Rashi cited a Midrash (Shemot Rabbah 9:10) that reveals that because the river had protected Moses in his infancy (Exodus 2:3), Moses' smiting of the water would not have been appropriate. This brings up another question: why should Moses have been thankful for a river? After all, a river is an inanimate object. It possesses no free will of its own. What sort of lessons regarding gratitude are we supposed to derive from this passage?
- It is irrelevant that a river is an inanimate object without free will. The river provided the necessary buoyancy and currents to bring Moses to safety. We should be grateful for all the good in our lives, even if they are inanimate objects without free will. Two stories, courtesy of Alan Morinis (Everday Holiness, p. 65), exemplify this concept:
- When Rabbi Menachem Mendel, better known as the Kotzker Rebbe, was ready to replace a pair of shoes because they had been worn out, he would first neatly wrap the shoes in newspaper because his thought process was "How could I just chuck a pair of shoes that have served me so well for so long?"

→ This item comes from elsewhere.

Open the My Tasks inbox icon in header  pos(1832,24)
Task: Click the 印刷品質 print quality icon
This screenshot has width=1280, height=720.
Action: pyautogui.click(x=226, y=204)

- After praying, R. Eliyahu Lopian was folding up his tallit (prayer shawl), and he had to rest it on the bench in order to fold it. He realized the bench was dusty, and he subsequently retrieved a towel so that he could dust off the bench. The student to which he was talking was going to do the task, but R. Lopian stopped him and said that he had to clean it himself because he "had to show gratitude for the bench upon which he folded his tallit.
- If we are to be grateful for inanimate objects without free will, then the a fortiori inference (קל וחומר) that we can make is that we should be all the more thankful for the kindness other human beings have shown us. And to take the inference a step further, if we are thankful for the goodness that humans provides, all the more so we should be thankful for G-d and His wonders.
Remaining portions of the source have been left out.